Die Sorge um den Euro und die erbitterten Kämpfe in Syrien verstellen den Blick auf die Zuspitzung der Krise um das iranische Nuklearprogramm. Diese Zuspitzung ist Folge der Fortschritte, die Iran in den vergangenen Monaten erzielt hat und der israelischen Reaktion darauf. Der ehemalige Mossad-Chef Efraim Halevy hat kürzlich in einem Interview gesagt: "Als Iraner wäre ich sehr besorgt." Nach Halevys Auffassung könnte es bald zu einem israelischen Militärangriff kommen.

Die israelische Führung lässt keine Zweifel, dass sie Iran militärisch von seinem Atomprogramm abhalten will. Ein Israeli in Tel Aviv trägt probeweise eine Gasmaske. (Foto: Getty Images)

Warum aber ist es angeblich so dringend, in den kommenden Wochen einen Angriff in Erwägung zu ziehen? Und ist die militärische Option in der Tat die einzige ernsthafte Option, um Iran von seinem Vorhaben abzubringen?

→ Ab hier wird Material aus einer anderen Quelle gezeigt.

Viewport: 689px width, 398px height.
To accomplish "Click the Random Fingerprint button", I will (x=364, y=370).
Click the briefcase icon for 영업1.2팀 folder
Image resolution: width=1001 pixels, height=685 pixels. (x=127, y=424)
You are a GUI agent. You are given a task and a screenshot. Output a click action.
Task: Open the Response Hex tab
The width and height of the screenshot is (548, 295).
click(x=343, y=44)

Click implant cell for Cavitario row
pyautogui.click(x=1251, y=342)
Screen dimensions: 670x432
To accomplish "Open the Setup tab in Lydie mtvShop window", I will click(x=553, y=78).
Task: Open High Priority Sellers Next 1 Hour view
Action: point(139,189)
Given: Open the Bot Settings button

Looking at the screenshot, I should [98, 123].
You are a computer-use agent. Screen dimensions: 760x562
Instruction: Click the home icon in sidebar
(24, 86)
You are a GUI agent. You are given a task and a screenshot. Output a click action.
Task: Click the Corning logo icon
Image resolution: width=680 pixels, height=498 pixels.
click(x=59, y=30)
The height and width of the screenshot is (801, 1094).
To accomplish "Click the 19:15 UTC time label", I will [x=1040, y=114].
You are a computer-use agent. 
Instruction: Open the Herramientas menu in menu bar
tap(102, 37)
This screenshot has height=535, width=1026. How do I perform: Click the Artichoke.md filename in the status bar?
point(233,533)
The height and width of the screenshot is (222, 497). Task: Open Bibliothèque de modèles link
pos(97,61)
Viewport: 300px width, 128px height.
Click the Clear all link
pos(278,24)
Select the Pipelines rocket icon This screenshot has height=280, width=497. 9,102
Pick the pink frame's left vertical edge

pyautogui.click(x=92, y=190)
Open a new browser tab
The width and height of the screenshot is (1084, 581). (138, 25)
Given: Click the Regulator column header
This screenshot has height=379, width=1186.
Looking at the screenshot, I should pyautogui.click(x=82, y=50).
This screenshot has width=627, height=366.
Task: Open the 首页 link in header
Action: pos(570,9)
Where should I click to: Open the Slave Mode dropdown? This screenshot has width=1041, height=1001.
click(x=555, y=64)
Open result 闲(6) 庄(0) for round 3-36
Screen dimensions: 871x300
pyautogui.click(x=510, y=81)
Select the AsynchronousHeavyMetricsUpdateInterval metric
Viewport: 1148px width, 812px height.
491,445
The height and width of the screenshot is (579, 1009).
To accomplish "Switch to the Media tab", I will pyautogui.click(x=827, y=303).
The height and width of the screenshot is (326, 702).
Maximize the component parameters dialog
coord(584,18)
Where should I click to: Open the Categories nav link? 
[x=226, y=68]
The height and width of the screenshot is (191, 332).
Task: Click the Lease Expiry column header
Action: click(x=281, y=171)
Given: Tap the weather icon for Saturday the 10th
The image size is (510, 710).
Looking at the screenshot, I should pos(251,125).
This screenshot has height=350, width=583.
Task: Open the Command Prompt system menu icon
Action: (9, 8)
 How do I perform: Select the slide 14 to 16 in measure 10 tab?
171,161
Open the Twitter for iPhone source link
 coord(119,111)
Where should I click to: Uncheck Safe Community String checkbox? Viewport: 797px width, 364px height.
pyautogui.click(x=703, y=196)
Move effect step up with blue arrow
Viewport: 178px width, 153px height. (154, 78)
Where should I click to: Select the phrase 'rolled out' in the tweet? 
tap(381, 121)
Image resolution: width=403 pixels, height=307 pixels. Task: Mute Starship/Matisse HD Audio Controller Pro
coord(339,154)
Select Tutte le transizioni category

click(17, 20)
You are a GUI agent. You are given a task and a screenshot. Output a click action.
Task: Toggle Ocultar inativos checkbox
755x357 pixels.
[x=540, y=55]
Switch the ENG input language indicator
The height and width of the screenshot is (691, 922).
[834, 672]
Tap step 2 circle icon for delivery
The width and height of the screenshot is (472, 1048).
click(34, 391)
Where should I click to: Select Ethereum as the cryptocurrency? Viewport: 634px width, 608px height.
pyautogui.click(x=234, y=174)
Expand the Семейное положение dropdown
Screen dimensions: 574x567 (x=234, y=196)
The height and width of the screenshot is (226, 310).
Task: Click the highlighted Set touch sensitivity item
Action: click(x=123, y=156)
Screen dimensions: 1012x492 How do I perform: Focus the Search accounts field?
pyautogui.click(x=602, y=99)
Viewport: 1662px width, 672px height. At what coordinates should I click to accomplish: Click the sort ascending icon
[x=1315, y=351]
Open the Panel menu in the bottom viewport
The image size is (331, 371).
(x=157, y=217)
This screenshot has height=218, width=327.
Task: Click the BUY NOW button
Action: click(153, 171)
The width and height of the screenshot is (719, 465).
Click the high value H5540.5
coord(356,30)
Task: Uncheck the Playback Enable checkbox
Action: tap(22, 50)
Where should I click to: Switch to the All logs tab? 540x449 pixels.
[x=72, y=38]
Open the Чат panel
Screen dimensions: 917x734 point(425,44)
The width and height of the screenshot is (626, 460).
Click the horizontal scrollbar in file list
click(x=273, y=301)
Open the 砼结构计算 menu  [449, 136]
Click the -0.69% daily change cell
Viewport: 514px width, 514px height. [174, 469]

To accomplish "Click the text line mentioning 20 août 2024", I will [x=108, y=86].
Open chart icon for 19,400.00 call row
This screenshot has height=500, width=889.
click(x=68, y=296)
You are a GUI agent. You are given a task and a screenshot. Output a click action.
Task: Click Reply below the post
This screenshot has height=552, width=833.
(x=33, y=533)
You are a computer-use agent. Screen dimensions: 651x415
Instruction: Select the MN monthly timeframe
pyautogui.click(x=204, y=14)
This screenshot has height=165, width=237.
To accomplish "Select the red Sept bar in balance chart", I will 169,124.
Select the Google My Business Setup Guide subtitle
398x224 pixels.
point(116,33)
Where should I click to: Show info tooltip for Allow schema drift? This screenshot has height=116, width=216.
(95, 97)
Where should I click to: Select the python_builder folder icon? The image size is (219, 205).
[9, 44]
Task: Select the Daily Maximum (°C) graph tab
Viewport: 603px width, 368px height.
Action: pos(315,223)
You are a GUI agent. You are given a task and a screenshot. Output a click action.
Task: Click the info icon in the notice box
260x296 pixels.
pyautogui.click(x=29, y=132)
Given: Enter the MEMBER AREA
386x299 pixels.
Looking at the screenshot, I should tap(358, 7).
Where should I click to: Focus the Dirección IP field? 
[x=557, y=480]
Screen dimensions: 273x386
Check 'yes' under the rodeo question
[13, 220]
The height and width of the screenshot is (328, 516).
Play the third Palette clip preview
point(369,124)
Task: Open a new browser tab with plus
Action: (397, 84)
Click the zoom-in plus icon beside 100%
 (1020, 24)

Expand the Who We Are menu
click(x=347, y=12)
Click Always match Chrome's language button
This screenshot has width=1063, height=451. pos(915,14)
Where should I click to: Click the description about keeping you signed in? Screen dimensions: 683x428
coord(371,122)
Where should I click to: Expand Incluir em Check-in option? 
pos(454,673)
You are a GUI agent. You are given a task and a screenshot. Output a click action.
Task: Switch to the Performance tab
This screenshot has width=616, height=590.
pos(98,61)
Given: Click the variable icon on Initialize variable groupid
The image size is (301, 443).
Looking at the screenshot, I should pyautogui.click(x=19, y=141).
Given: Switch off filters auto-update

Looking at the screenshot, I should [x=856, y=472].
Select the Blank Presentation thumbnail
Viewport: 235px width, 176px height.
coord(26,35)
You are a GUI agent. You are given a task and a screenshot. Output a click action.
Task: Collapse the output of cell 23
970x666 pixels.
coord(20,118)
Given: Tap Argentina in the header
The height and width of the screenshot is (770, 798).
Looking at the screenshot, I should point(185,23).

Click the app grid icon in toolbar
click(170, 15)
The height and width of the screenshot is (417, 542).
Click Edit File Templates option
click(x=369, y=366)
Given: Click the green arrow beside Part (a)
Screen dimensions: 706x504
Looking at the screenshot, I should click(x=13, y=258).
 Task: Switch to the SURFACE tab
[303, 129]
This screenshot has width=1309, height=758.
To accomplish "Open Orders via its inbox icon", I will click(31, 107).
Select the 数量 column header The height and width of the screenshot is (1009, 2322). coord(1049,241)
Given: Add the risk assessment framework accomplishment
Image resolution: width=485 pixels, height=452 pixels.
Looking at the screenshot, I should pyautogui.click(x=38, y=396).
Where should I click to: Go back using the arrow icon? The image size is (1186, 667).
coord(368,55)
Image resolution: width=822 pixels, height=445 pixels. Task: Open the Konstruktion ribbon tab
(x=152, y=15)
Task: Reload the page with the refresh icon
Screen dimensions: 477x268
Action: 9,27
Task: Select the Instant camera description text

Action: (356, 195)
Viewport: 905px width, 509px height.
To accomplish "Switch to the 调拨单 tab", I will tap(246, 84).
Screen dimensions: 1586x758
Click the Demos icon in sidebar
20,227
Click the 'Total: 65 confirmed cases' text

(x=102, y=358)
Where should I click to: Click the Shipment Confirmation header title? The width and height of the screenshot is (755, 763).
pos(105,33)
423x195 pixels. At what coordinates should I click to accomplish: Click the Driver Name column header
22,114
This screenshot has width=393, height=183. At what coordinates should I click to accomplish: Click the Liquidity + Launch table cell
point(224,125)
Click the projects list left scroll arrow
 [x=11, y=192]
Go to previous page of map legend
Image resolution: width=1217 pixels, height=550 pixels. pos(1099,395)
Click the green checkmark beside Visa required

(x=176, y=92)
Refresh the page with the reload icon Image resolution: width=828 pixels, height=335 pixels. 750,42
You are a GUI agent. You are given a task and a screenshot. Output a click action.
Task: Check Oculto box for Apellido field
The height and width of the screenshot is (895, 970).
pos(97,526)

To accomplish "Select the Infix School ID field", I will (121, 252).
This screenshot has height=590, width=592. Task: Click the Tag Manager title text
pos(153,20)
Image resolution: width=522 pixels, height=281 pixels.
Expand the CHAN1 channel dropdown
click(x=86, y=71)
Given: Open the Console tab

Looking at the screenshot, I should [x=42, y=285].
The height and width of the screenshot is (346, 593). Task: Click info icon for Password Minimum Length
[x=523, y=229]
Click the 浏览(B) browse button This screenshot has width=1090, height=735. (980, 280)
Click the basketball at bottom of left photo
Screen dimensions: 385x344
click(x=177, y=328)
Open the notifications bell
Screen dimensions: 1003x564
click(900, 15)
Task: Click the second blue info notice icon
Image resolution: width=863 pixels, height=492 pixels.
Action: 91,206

Die Internationale Atomenergie-Organisation (IAEA) hat im Mai über den Stand des iranischen Programms Folgendes berichtet: Die Gesamtmenge des auf 3,5 Prozent angereicherten Urans beträgt 6197 Kilogramm. Sollte man diese Menge für Waffenzwecke auf 90 Prozent anreichern, wird sie für die Herstellung von mindestens fünf Atombomben ausreichen. Auf dem Weg dorthin hat Iran bereits etwa 145,6 Kilogramm auf 20 Prozent angereichert.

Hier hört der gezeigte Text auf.